The music industry has entered a state of instant shock as we mourn the passing of 8 avid concertgoers of Travis Scott’s annual festival, Astroworld.
Amongst a live gig stricken with grief, panic and turmoil, the international rapper has come under fire again for his controversial antagonising of the crowd to “start riots” and surge in waves – which was the unfortunate after-effects of what occurred on the 5th of November.
“It ain’t a mosh pit if there no injuries / I got ’em stage divin’ out the nosebleeds” – STARGAZING, Astroworld, 2018
With lyrics like these imprinted in the very songs included in Astroworld song list, Travis’s active curation for the “rage” atmosphere is undeniably too far merely for a live music concert. It is interesting to note that the “nosebleeds” he refers to here considered to be the most elevated seats in a stadium, which are called “the nose bleed sections.” His fans jump from “the nosebleeds” and injure themselves, causing literal nose bleeds. And we ask ourselves, how do these things happen?
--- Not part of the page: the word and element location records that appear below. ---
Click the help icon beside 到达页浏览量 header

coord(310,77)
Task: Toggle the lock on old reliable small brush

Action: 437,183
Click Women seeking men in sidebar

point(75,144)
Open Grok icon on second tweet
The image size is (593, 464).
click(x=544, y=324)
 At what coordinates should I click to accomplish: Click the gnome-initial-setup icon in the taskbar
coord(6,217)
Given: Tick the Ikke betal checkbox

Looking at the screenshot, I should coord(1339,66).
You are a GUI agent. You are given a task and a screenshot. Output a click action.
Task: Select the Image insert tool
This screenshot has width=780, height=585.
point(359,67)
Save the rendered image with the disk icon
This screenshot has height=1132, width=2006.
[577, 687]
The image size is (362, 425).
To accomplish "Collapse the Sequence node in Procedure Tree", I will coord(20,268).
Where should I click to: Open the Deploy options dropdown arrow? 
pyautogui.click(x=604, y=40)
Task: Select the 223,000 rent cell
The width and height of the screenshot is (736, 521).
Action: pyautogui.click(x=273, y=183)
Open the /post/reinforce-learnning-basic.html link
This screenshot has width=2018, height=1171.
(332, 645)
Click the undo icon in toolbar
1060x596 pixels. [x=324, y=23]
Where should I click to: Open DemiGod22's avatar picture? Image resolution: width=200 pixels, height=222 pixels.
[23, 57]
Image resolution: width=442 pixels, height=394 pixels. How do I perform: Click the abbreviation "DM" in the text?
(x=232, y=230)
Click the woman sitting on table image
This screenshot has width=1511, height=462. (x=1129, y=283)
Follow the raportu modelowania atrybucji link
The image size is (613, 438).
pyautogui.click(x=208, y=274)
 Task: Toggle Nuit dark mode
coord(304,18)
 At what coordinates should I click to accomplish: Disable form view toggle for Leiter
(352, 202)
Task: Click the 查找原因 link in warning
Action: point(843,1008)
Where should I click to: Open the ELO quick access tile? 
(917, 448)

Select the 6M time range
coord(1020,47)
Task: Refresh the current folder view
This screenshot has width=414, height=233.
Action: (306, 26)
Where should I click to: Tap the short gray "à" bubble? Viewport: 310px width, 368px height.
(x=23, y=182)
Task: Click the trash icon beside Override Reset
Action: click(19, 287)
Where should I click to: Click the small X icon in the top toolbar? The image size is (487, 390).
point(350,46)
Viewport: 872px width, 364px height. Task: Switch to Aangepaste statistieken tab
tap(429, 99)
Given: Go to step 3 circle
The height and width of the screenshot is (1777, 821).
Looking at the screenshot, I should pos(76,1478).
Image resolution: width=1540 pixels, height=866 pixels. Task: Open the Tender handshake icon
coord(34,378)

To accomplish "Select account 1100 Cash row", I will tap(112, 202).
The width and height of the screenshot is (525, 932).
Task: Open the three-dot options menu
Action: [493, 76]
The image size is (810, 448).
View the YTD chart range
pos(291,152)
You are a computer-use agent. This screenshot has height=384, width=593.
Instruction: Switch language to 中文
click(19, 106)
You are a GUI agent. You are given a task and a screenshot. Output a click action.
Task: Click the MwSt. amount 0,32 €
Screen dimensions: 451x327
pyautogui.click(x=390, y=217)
Since the travesty that night, both Travis Scott and Drake have been sued over the deadly US festival crush, simply for being irresponsible and merely ignoring the rampant cries of the crowd urging him to stop the performance.
“Defendants failed to properly plan and conduct the concert in a safe manner.”
But, among many others, this is not the first time such an incident has occurred when it comes to Travis Scott and his live gigs. Where warning signs were ignored from previous accidents – including a paralyzed fan urged to jump from a balcony – many questions are being directed to those event organisers that let this happen again.
When the promo video from previous years is used to hype chaos itself, is it any wonder these things occur so predominantly among his fans?